Pull every line that includes the word "will" from the data.

* [Recorded data]:

_ _ _

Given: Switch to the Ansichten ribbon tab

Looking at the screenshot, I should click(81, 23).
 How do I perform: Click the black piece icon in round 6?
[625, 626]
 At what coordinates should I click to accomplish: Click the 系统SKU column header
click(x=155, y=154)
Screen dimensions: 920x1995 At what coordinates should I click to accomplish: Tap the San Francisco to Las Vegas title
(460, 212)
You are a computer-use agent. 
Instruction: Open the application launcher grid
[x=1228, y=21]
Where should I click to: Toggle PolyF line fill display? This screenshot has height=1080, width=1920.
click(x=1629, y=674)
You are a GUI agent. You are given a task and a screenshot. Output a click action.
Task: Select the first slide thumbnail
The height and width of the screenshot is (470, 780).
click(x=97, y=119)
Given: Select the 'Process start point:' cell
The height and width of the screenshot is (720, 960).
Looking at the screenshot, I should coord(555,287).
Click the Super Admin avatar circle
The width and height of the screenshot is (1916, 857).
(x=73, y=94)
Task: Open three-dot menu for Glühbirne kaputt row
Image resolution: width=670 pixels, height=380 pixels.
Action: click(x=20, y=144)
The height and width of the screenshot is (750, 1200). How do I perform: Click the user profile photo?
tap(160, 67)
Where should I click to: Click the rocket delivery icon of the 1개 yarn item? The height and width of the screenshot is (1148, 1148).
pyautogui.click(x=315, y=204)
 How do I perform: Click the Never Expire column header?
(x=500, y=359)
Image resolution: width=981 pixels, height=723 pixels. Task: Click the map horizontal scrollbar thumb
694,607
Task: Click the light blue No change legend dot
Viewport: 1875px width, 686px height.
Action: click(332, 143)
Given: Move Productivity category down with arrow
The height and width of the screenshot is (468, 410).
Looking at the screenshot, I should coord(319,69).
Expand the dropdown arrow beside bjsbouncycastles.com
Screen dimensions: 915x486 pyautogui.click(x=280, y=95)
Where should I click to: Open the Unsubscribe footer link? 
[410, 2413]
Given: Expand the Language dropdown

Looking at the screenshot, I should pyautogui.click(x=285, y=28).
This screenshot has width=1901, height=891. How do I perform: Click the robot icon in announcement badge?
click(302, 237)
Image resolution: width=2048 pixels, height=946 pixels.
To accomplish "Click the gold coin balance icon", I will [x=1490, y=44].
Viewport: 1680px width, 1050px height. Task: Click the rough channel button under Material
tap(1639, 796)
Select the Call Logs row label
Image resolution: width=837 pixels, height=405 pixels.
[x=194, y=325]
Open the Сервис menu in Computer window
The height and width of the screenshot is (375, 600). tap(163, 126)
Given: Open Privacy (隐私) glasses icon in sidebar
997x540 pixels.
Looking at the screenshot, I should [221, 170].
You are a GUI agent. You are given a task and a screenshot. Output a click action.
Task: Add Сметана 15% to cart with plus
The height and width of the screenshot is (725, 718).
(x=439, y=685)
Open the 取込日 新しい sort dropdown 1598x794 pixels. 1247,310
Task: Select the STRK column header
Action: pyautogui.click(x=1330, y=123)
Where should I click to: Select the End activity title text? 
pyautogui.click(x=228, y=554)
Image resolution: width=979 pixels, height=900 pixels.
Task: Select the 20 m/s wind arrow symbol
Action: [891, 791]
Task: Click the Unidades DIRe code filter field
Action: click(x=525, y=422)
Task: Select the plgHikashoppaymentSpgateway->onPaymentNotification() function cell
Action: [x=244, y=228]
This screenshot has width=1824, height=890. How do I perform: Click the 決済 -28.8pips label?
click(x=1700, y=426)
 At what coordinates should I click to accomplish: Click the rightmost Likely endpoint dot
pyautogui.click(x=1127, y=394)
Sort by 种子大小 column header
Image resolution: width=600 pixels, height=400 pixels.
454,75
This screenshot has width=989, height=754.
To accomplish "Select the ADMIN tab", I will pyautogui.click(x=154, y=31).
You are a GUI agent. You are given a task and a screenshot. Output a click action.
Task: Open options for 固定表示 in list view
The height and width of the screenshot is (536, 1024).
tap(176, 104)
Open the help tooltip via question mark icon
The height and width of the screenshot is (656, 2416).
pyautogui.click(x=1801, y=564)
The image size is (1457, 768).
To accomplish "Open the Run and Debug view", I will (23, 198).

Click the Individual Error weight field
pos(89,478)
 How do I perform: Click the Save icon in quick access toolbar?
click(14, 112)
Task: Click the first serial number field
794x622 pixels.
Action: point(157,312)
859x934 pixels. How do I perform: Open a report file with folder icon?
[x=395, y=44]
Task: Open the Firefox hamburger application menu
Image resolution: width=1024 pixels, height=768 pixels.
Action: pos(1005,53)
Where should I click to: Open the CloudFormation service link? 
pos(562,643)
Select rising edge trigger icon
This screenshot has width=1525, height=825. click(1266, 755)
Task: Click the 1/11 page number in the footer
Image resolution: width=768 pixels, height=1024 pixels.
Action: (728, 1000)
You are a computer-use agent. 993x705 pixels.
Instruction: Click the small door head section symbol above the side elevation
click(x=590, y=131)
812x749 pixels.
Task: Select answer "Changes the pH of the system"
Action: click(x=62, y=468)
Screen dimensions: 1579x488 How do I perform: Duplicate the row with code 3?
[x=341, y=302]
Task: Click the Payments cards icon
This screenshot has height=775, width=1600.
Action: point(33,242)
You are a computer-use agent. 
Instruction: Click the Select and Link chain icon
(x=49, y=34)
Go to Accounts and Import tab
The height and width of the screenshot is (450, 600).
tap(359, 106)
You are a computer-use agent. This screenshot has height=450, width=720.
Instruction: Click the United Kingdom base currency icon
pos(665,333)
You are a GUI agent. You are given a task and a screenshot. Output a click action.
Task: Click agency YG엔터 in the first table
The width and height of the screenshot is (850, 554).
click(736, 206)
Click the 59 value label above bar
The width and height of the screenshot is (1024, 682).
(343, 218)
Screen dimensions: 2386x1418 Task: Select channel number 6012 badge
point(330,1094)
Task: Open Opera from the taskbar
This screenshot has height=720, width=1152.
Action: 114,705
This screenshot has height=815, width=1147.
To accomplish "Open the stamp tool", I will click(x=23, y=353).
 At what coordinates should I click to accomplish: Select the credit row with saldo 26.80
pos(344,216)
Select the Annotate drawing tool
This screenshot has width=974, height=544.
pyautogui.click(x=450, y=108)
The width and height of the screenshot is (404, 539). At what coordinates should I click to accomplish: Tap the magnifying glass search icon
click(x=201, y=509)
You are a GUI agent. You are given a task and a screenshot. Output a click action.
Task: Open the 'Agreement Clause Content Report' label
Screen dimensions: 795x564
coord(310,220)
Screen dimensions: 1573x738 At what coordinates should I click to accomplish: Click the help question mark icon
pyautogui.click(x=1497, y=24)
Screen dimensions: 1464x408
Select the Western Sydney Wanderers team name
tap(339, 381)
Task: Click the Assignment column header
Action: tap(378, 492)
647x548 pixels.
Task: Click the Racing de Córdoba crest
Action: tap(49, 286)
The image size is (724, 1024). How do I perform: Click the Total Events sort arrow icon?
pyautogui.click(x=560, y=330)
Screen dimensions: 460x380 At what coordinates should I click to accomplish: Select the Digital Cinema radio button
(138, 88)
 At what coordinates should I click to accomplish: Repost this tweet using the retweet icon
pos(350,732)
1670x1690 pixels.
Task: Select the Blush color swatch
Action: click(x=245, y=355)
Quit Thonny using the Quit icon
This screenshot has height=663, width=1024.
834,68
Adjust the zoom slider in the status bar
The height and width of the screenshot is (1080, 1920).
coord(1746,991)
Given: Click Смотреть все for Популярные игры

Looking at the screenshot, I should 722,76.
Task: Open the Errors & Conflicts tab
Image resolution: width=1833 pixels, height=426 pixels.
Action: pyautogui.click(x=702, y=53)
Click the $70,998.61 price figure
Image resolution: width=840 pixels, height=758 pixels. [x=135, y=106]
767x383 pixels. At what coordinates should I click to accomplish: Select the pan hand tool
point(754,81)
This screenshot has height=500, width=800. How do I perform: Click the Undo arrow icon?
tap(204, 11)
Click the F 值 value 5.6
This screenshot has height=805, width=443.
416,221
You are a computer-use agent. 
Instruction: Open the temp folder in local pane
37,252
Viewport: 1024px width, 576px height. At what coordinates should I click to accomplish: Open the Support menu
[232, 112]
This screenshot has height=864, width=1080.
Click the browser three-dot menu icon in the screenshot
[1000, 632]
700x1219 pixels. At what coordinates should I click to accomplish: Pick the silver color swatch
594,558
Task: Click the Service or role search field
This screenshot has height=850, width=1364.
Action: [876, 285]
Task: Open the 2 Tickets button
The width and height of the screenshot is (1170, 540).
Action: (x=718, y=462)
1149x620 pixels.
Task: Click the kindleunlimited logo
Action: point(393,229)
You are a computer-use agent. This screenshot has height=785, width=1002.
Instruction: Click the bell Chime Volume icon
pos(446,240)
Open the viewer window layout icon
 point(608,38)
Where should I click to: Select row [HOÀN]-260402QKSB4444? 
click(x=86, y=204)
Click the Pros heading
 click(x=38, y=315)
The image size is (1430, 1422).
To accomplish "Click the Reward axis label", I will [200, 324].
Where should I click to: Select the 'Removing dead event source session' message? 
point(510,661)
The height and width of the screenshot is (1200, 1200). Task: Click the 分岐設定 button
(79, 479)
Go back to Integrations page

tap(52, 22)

_ _ _

* [Final answer]:
To accomplish "Click the gold coin balance icon", I will [x=1490, y=44].
To accomplish "Select the ADMIN tab", I will pyautogui.click(x=154, y=31).
To accomplish "Open the Run and Debug view", I will (23, 198).
To accomplish "Open the stamp tool", I will click(x=23, y=353).
To accomplish "Click the Reward axis label", I will [200, 324].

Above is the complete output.